An emergency response software company had grown so frustrated using internal standalone computer systems that it almost dialed 911.
For more on Salesforce.com
Find out how Salesforce.com cloud apps are demanding IT skills
Read what to do when starting a Salesforce.com CRM project
The new CRM platform has already demonstrated time-saving efficiencies, none more important than the improved process that enables InterAct to sell product licensing in a matter of hours, a transaction that took several weeks with the old systems.
“It was overdue,” said Paul Kielty, chief information officer for InterAct.
Started in 1975, InterAct sells and maintains public safety, corporate security and homeland security systems technology. With about 250 employees, the company provides public safety incident response and management software to more than 1,450 clients at local, state, federal and international agencies.
InterAct had progressed without much tinkering to its internal systems, said Kielty, who joined the company in November.
“When I came here … there was no connectivity,” he said. “What I wanted to do was convert to a more industry-standard system that would connect to everything so we could enhance our automation.”
InterAct had standalone systems for its finance and customer databases and had developed its own databases -- using open source MySQL -- for sales, projects and other data. Disparate systems simply didn’t work well with InterAct’s complicated sales processes.
“You need to create efficiencies in the system so that you don’t have eight people touching the order,” Kielty said. “You’ve got to get that order out.”
Before implementing Scribe Software and Salesforce.com, orders would take an inordinate amount of time to process. A project would come in and as many as 14 days later the customer would get it, he said.
New platform leads to automated inventory, sales
Not long after starting at InterAct, Kielty realized the company needed a new CRM system. Interact chose Salesforce.com CRM because it could get data “efficiently” and “accurately” to people throughout the organization, he said.
It also needed to integrate that Salesforce.com data with its other internal systems. InterAct selected Scribe Software, a Manchester, N.H., company, because it “could quickly find the integration points” between the old systems and Salesforce.com.
InterAct couldn’t afford to “stop traffic to put in new roads,” as Kielty put it. Shifting internal systems at InterAct would have no direct bearing on any emergency calls by municipalities or the communications of private firms. A new CRM platform would affect the back end.
But any lengthy downtime to internal systems would eventually disrupt customers’ systems, according to Kielty. The emergency response systems that InterAct works with are complex and require time to implement and train employees, he said.

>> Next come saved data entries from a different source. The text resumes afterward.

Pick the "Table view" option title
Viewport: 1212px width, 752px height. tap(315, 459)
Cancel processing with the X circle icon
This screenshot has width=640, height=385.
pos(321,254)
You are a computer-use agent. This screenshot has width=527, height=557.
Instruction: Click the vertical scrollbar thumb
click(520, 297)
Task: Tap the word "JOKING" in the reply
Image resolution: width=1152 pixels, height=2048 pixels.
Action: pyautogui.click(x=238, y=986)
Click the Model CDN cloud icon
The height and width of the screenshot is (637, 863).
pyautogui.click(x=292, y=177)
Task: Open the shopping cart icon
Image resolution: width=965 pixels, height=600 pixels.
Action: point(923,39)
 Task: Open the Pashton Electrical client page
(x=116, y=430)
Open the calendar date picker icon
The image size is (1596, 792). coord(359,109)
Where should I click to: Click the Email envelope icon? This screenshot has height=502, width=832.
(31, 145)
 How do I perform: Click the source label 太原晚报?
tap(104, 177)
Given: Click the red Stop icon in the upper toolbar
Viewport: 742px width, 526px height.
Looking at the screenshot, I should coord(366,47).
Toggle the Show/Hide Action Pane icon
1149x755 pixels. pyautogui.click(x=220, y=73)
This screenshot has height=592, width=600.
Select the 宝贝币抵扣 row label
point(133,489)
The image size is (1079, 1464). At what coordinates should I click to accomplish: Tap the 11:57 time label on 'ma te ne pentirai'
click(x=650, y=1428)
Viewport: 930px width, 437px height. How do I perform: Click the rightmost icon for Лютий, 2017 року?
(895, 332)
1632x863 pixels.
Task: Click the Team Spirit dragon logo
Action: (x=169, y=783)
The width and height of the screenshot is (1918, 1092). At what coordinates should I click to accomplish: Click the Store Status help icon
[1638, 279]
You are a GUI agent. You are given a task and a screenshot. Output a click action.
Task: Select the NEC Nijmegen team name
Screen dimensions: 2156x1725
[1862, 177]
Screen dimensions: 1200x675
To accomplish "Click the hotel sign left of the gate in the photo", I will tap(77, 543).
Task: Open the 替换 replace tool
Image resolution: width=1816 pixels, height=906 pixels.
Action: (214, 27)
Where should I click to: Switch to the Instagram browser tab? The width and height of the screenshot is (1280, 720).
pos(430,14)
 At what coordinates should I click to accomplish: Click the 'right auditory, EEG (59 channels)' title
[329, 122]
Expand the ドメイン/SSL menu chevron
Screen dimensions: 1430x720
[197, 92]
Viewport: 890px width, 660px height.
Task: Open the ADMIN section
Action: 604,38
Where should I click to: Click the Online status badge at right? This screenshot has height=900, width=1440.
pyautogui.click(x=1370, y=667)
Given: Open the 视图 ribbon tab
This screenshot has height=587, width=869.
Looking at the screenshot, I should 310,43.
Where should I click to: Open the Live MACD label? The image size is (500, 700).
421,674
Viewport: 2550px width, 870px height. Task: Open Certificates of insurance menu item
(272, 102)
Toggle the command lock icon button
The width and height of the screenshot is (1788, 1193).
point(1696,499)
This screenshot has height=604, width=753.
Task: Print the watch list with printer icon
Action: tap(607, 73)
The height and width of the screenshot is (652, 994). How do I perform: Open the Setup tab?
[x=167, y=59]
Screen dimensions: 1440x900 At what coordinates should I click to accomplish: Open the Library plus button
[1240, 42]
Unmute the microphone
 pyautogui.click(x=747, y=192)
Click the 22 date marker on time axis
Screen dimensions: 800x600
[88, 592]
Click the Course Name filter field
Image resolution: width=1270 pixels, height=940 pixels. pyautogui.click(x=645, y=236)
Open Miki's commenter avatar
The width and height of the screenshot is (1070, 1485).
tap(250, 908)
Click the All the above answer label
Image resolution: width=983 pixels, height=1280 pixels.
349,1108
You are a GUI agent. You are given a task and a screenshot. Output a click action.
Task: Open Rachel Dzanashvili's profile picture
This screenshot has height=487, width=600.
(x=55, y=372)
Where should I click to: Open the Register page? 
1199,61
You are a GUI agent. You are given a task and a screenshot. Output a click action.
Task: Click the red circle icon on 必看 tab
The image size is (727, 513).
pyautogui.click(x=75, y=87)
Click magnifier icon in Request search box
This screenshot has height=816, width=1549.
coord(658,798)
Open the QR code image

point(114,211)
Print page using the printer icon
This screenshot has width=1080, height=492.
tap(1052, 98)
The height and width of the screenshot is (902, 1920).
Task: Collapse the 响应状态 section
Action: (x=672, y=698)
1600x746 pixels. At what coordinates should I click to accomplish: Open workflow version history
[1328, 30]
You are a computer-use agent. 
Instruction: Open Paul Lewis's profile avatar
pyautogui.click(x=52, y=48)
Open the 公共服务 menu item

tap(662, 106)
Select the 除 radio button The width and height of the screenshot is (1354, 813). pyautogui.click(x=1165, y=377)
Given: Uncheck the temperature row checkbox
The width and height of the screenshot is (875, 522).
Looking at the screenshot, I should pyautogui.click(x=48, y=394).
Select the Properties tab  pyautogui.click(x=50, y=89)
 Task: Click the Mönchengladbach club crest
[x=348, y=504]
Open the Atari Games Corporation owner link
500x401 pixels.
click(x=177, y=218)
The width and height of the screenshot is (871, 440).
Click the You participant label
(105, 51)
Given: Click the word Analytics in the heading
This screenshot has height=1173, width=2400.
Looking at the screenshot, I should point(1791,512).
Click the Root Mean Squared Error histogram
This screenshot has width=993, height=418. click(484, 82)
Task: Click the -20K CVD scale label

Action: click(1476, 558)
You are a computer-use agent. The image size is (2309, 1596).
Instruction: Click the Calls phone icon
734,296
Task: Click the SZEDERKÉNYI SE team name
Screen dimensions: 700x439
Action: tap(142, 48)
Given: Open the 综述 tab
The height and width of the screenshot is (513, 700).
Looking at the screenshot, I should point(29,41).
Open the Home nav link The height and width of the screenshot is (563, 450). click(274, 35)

Salesforce.com has started to “drive” large and complex software orders, which feature significant documentation, into a main system. Before, they would lag in the pipeline as several employees transferred information from system to system, Kielty said. Those orders also fit into the existing Great Plains accounting system.
Large orders still take about the same amount of time to process, Kielty said. The only sales process that quickened is software licensing transactions. But instead of also taking two weeks to process, those now take only a few hours.
The clear benefit to implementing a new CRM platform is that data entry has become easier and requires fewer employees, he said.
Now, “with the push of a button,” the CRM system shows several screens displaying the status of an order and accompanying inventory information, two functions that previously would have had to be done separately, he said.
“It immediately sees it in Salesforce,” Kielty said. “It’s low time, quick and easy.”